### Assignment
Report every line of the records below that contains the word "checkbox".

[Saved entries]
__________________________________________________

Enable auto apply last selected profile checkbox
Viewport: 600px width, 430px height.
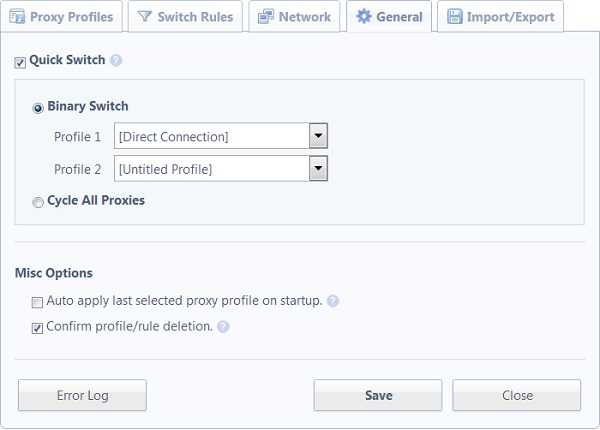[x=37, y=303]
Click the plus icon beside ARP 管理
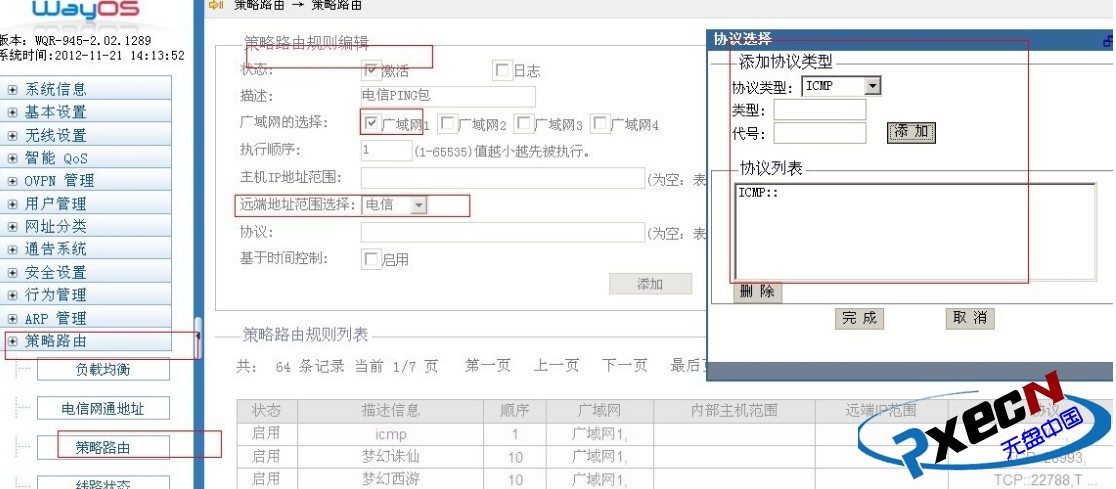 click(x=13, y=318)
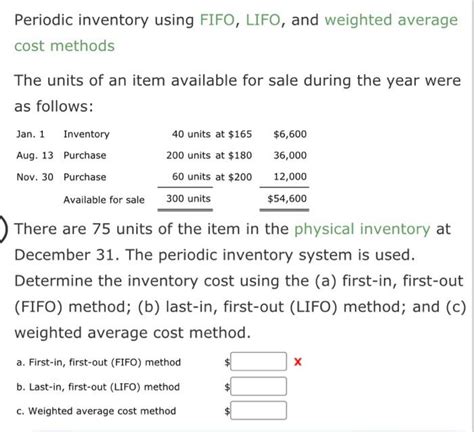Click the Nov. 30 Purchase row label
The image size is (474, 432).
61,177
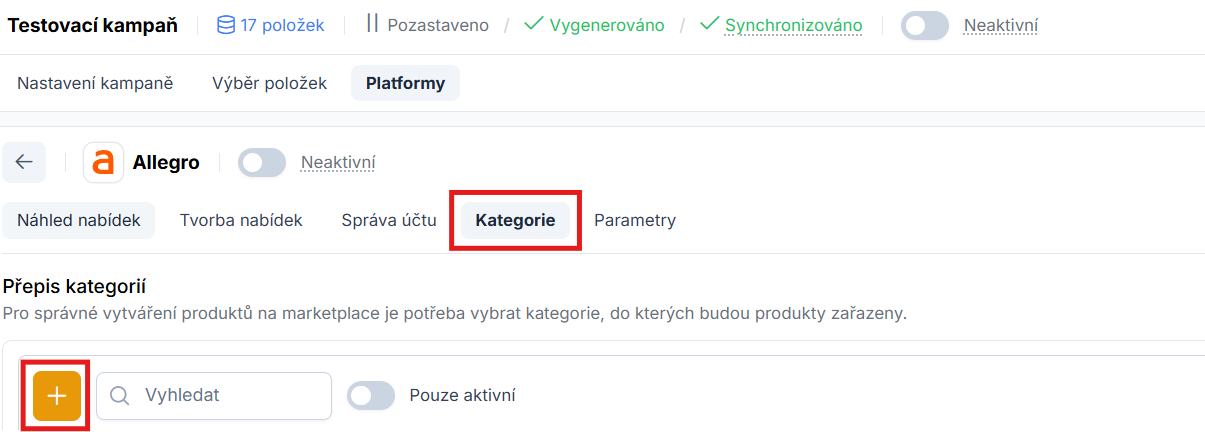Image resolution: width=1205 pixels, height=432 pixels.
Task: Open the Tvorba nabídek tab
Action: coord(241,220)
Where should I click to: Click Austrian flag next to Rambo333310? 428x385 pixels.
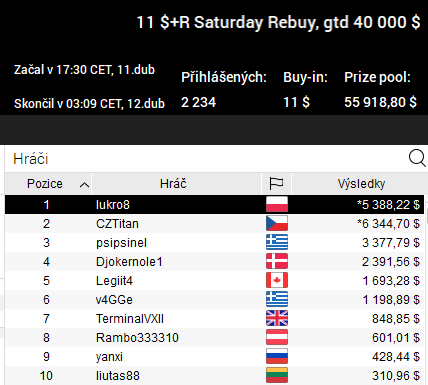(x=277, y=337)

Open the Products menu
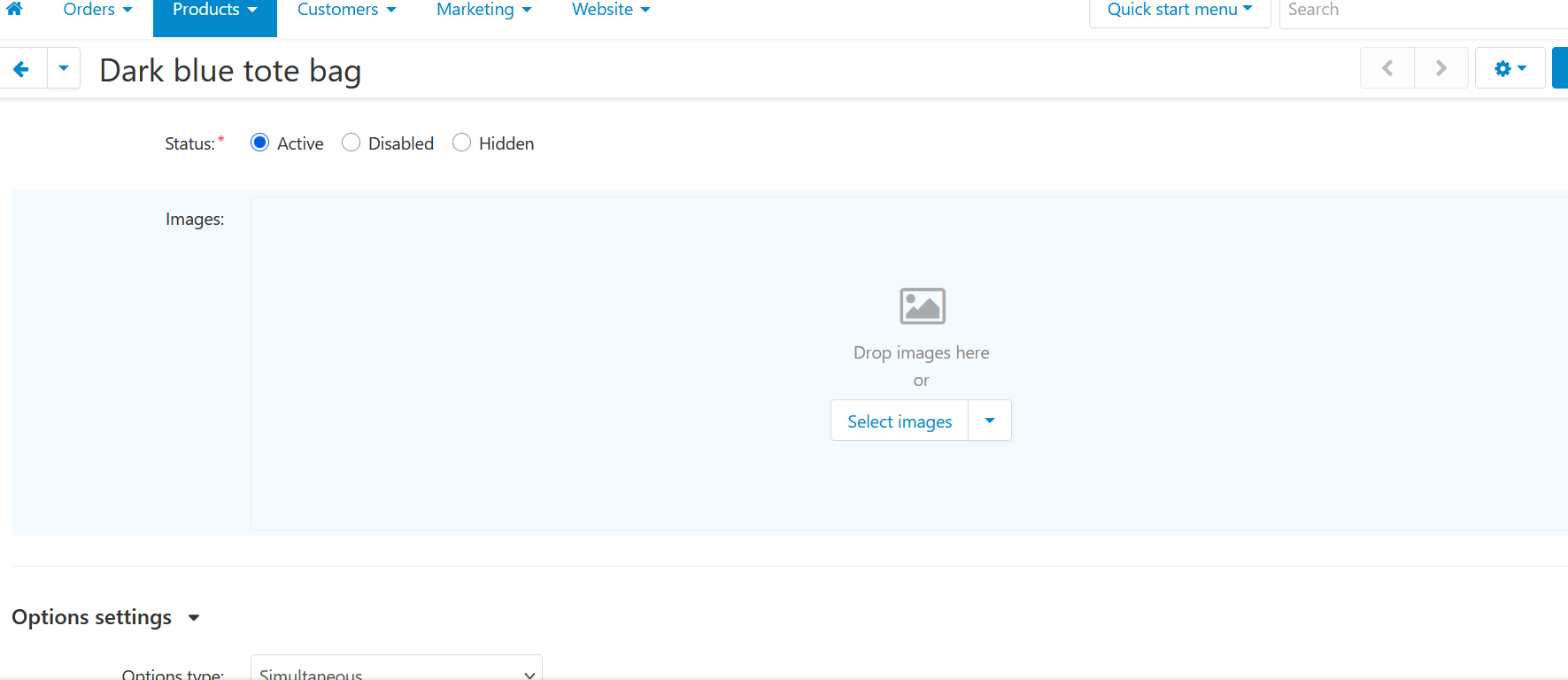(x=214, y=10)
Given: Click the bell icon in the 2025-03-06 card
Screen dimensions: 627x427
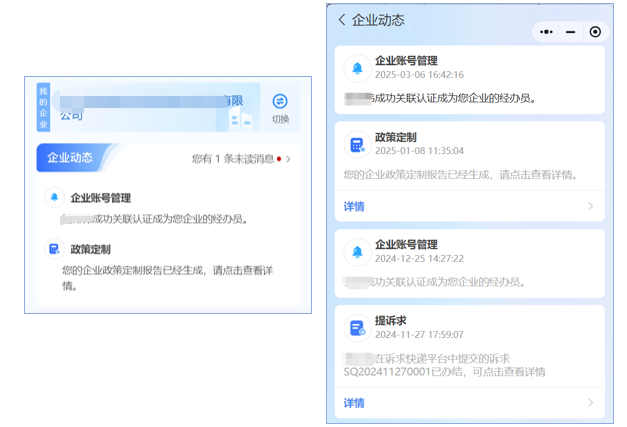Looking at the screenshot, I should (357, 68).
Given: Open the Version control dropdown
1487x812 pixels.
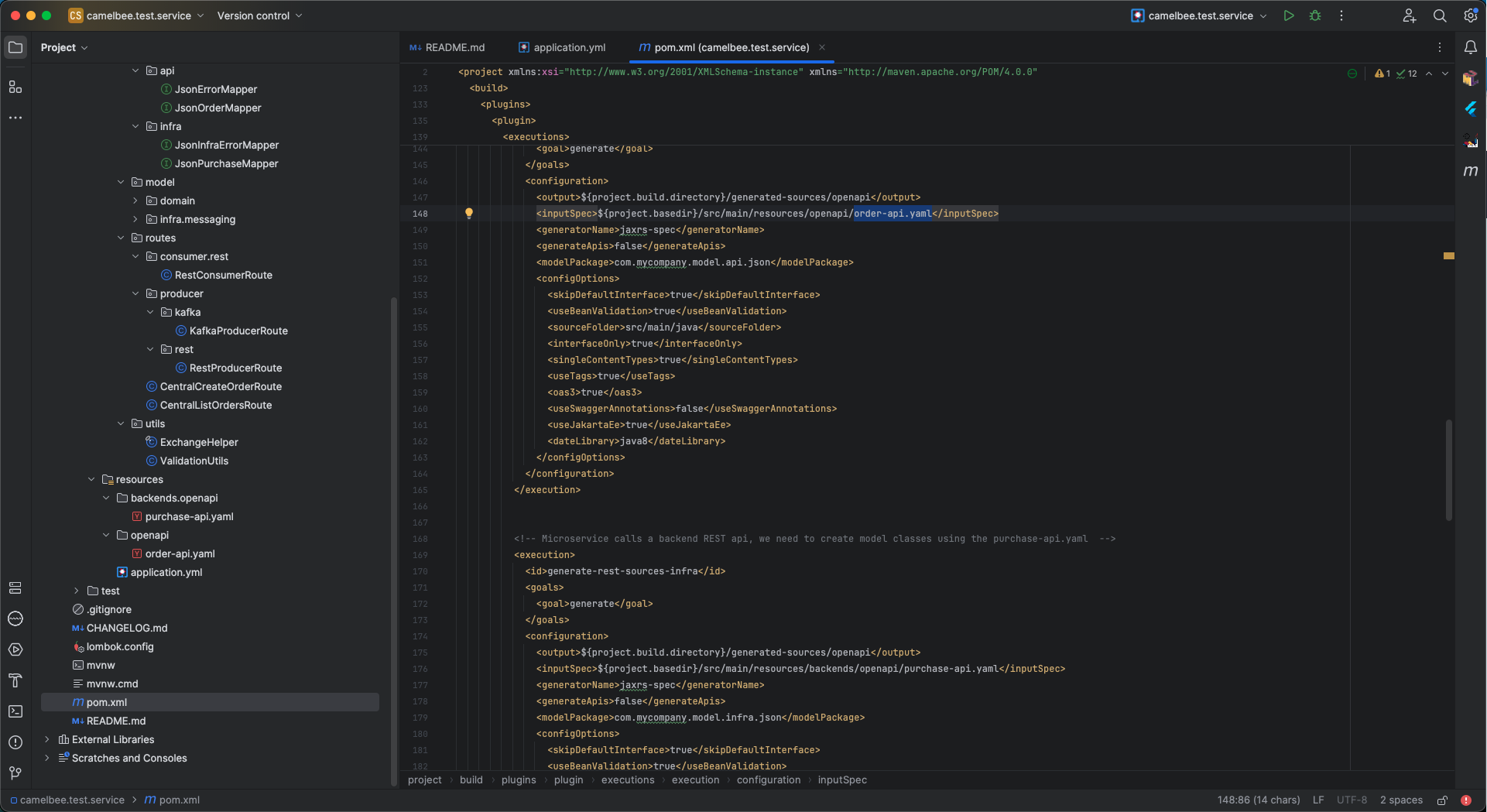Looking at the screenshot, I should (x=259, y=15).
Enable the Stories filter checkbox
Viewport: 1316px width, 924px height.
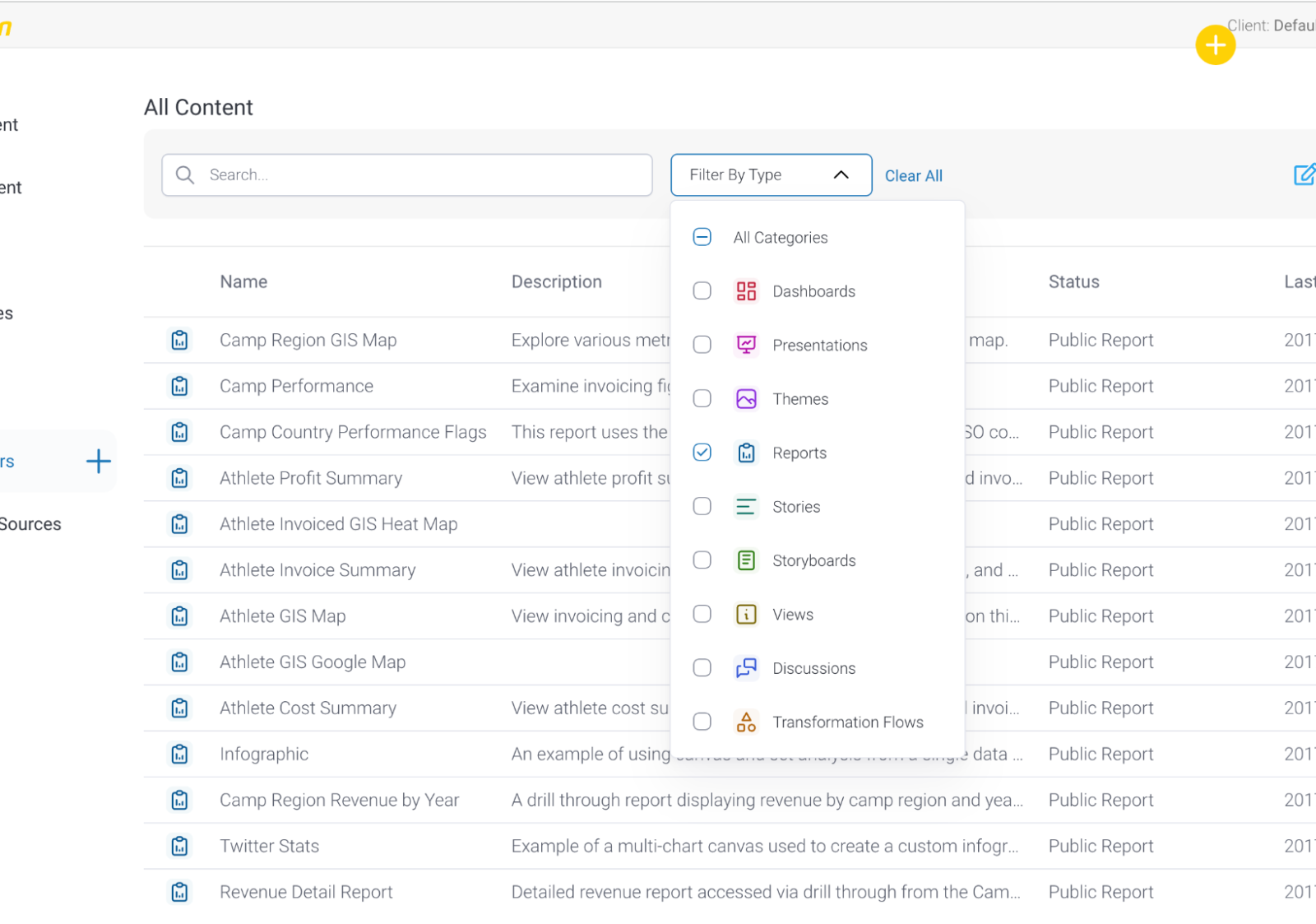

__________________________________________________

### Task answer
Enable auto apply last selected profile checkbox
Enable the Stories filter checkbox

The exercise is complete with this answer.